Disagi per la riduzione dei traghetti, insorge il sindacato di polizia: “Chiamati eroi ma trattati come nullità”

Operatori sanitari ed appartenenti delle forze dell’ordine stanchi di pagare lo scotto del drastico ridimensionamento delle corse. Giorgianni(Siulp): “Dopo turni di lavoro lunghissimi, attese snervanti anche per chi si imbarca a piedi”

Forze dell’ordine, così come il personale sanitario, sono in prima linea ormai da mesi. Distratti dalle priorità di sempre per fronteggiare anche i controlli legati all’emergenza Coronavirus. Sono stanchi, stanno pagando il prezzo più caro anche in termini di vite, e si sprecano i ringraziamenti per entrambe le categorie. Ma sulle misure di sicurezza, di supporto e di aiuto restano inascoltati.

E’ l’amara considerazione di Santino Giorgianni, segretario generale del sindacato di polizia Siulp Messina, che alle difficoltà comuni a tutte le città aggiunge anche quella del pendolarismo sullo Stretto. “Operatori sanitari ed appartenenti delle forze dell’ordine, costretti giornalmente a viaggiare da e per la Calabria – spiega Santino Giorgianni - sono stanchi di pagare lo scotto di una pessima organizzazione del transito nello stretto di Messina”.

Le restrizioni imposte hanno di fatto comportato un drastico ridimensionamento delle corse destinate al collegamento dello Stretto, applicato dalla compagnia privata “Caronte&Tourist” e da “Blu Jet”, del Gruppo Ferrovie dello Stato che peraltro ha anche sospeso il collegamento veloce tra le due sponde.

“Le corse ridotte ai minimi termini, dopo turni di lavoro lunghissimi a causa del coronavirus, li costringono ad altrettante lunghe file, snervanti e con i nervi a fior di pelle – spiega Giorgianni che tutti i giorni raccoglie sfoghi e proteste dai colleghi - Se questo è il ringraziamento per i loro sacrifici, chi lo ha determinato si dia da fare per risolvere la questione perché le corse sono realmente poche ed insufficienti. Tra l’altro non si chiede di sminuire l’attenzione sui controlli, che vengono fatti nell’interesse di tutti, ma non possono essere richiesti ulteriori sacrifici a quelli che chiamiamo eroi e poi trattiamo come delle nullità, mi riferisco soprattutto ma non in via esclusiva a chi si imbarca a piedi”.

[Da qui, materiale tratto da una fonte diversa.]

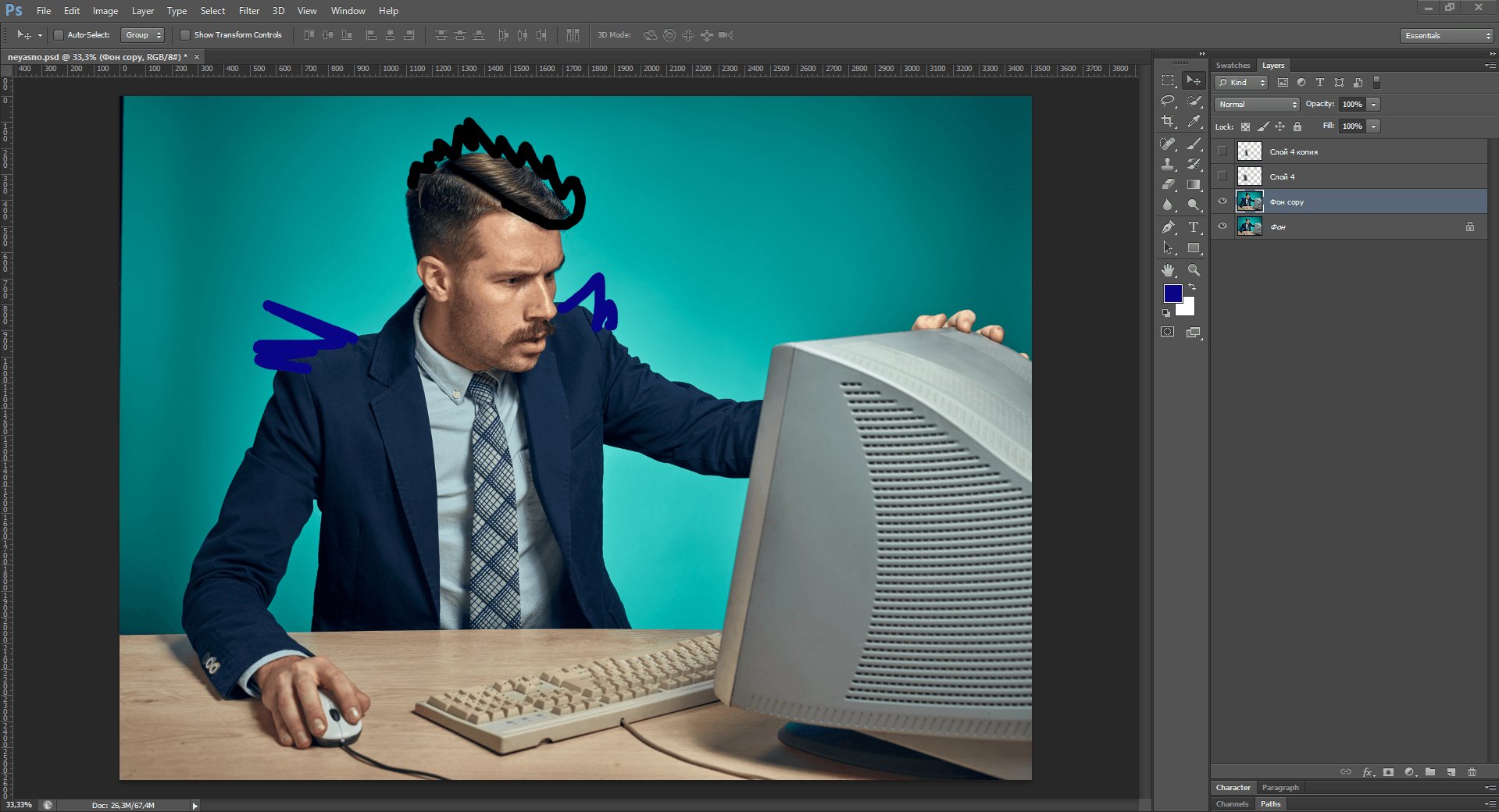Viewport: 1499px width, 812px height.
Task: Select the Lasso tool
Action: [x=1168, y=101]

I disagi inevitabilmente si ripercuotono sullo svolgimento dell’attività quotidiana, mai come in questo momento di così vitale importanza per garantire i servizi minimi essenziali per la sanità, l’ordine pubblico e la giustizia.

“Personalmente – conclude Giorgianni - porterò la questione all’attenzione della Segreteria Nazionale del Siulp, anche perché i tempi di emergenza non sembra stiano finendo”.